By the way, did you change the default password of all your devices?  If not, I plead you to do so.

Dr Who’s leaked

Bad week for the BBC.   Last week, scripts of five episodes of next season of Dr Who leaked online.  The scripts were accessed from a Miami-based BBC worldwide server.  It seems that that they were publicly available (with a lot of material) and was indexed by Google.   A typical Google request provided access to this confidential material.

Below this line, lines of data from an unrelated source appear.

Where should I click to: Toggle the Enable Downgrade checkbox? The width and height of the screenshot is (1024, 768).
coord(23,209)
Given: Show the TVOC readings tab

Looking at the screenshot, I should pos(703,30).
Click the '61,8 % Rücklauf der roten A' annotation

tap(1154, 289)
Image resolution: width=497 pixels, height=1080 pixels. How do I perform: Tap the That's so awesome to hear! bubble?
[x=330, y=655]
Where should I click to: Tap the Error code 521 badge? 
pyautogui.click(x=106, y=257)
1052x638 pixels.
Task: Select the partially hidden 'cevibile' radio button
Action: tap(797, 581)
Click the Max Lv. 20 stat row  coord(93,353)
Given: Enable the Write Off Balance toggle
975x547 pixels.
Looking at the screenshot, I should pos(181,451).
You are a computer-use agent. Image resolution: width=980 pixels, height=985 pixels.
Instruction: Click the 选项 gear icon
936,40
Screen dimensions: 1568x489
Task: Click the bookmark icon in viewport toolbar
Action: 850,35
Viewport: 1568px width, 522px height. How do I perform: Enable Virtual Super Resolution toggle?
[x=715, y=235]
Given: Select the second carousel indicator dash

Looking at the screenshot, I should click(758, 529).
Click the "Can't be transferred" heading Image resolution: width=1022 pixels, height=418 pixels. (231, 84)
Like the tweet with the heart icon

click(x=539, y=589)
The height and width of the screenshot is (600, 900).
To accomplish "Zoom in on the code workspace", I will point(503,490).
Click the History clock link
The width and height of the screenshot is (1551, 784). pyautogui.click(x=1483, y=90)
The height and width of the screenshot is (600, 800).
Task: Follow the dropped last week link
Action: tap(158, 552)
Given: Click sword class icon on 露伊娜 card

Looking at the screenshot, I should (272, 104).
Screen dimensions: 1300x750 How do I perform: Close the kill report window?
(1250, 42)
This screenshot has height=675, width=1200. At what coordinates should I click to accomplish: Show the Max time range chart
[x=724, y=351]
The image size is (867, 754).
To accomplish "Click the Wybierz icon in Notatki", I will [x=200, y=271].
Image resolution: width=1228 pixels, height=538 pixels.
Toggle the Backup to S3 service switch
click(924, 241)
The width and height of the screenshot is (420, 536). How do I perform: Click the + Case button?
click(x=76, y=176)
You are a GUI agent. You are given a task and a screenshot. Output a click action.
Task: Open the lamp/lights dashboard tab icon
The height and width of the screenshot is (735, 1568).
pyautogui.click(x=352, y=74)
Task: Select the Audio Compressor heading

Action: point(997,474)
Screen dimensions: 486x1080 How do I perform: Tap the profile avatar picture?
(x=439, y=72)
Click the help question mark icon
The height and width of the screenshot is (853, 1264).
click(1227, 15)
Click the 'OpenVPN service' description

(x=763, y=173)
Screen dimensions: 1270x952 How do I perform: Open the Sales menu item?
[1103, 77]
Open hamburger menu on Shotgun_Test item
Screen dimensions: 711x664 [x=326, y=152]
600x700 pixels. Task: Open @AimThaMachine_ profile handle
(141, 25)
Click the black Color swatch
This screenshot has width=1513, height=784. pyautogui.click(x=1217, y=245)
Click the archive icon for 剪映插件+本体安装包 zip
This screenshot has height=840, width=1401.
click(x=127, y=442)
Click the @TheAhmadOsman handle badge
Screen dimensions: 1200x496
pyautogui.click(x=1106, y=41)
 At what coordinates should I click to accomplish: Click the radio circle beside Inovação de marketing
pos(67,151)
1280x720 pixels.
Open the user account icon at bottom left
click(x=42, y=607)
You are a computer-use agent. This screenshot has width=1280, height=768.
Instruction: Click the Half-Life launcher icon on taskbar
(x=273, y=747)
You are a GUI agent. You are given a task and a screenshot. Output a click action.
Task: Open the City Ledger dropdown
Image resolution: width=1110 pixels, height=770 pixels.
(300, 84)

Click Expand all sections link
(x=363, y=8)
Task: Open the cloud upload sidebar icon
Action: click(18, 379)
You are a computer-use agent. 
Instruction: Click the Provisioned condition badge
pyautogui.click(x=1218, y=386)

Unfortunately, other material was available.  A black & white unfinished watermark version of the first episode has also been put online.  The copy is visibly watermarked for a given recipient.   Drei Marc is a Brazilian company that provides subtitling and dubbing services.  Nevertheless, it seems that it comes from the same server.  It is not sure that other episodes may not surface in the coming days.  Broadcast of the first episode is planed on 23 August.

dr-who

BBC asked its fans not to spoil the release.

We would like to make a plea to anyone who might have any of this material and spoilers associated with it not to share it with a wider audience so that everyone can enjoy the show as it should be seen when it launches.

"We know only too well that Doctor Who fans are the best in the world and we thank them for their help with this and their continued loyalty

Several lessons:

  • Secure your servers and be aware of the indexing robots.   No server should be put online without prior pen testing.
  • Encryption at rest should be mandatory for early content.  If ever the attacker access the video server, he will access an encrypted video without the decryption key.  Useless.
  • Forensic marking should only occur at delivery time.  If prepared and stored before release, it is useless.  It will not hold in front of a Court with good security expert.